No Peking duck for you (us, either)
Funny how fast a month flies by when you’re distracted by the kkkraziness on the Internets. But I’m rousing myself to update here after reading just how wildly teh stupid, it burns, these days. To keep a small percentage of fellow citizens from getting access to health insurance (not even access to fucking health care), the wingnuts forced a shutdown of the carefully cultivated, inspirational vegetable garden at the White House. That’ll show us libtards! Bring on the pointless rot and waste. Which is sort of a metaphor for the Somalia they dream of.
First you warm the water
Worse yet is the disaster out in South Dakota, the one given nowhere near the media attention forest fires endangering private homes inevitably attract. A blizzard directly due to climate change hit the state with five feet of snow, causing countless amounts of damage and pretty much wiping out the beef industry there. But with upscale burger chains dominating the fud news, why would human tragedy get a blip? With elitist obsession focused on foie gras, why would the deaths of 70,000+ farm animals merit attention? Keep opening those burger chains, entrepreneurs celebrated by the media. Cows are just as easily mass-produced as soybeans, aren’t they?
Just put a Domino’s between your legs
A bit of the latest proof you are what you eat: The kkkrazies in the House feasted like jackals on fast burritos (and booze) as they were plotting how to forestall health insurance for the poors and impose sharia law on ladyparts. The Orangeman should have sprung for Chipotle. Because it’s very clear Qdoba makes you batshit insaner.
Light the star & let BizDay cover the issues
In mustier thoughts, having witnessed/heard how so much kielbasa gets made, I can only imagine the scrambling the other week. “Our chickenshit was just seized for P1. Can you cobble together 2,000 words of extended cliché?” I didn’t read far. Only enough to wonder why there were no brother husbands.
And just so it isn’t too obvious all this stuff has been languishing, I’ll add that an out-of-town friend was chortling loud enough to be heard here at the “toiling over your own butter.” I was subjected to just enough of the video to wonder why a buzzard was involved and to note that if you hork after you indulge, you are not a “dining connoisseur.”

> [Information shown]:
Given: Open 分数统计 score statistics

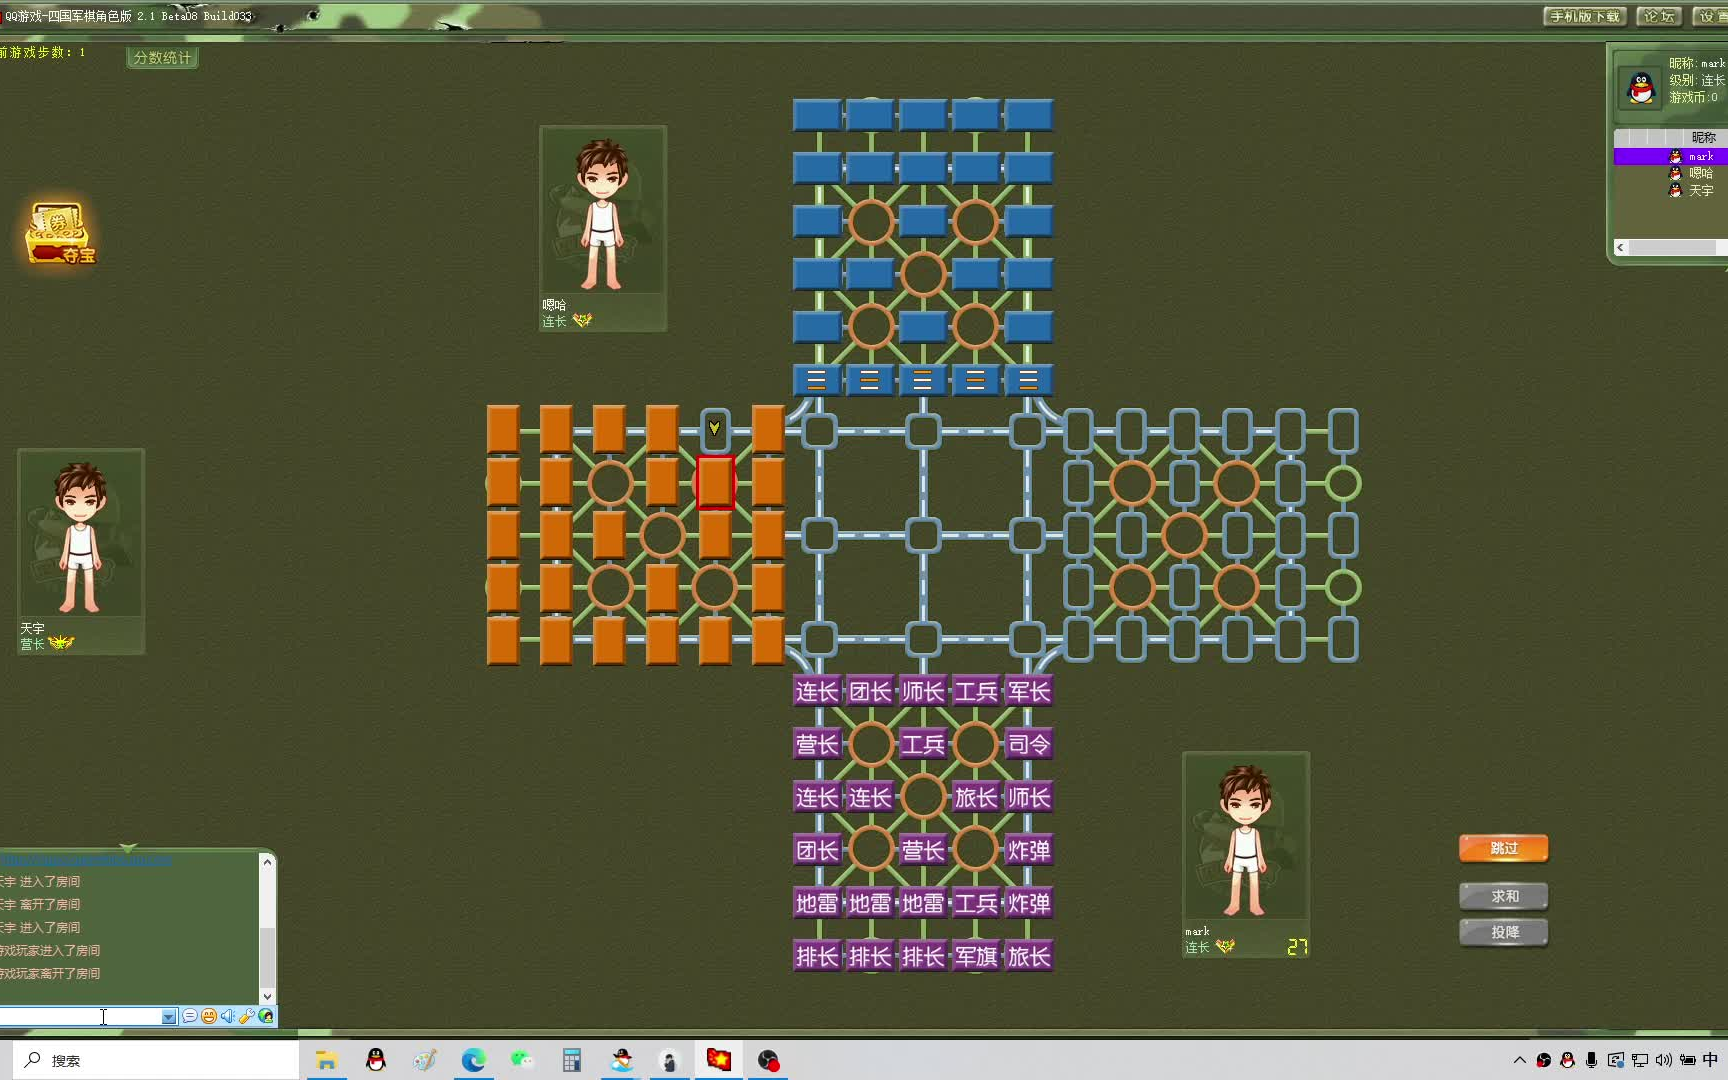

> [Job]: Can you write out the blog post above word for word, starting at "Light the star" and ending at "no brother husbands."?

> [Full answer]:
Light the star & let BizDay cover the issues
In mustier thoughts, having witnessed/heard how so much kielbasa gets made, I can only imagine the scrambling the other week. “Our chickenshit was just seized for P1. Can you cobble together 2,000 words of extended cliché?” I didn’t read far. Only enough to wonder why there were no brother husbands.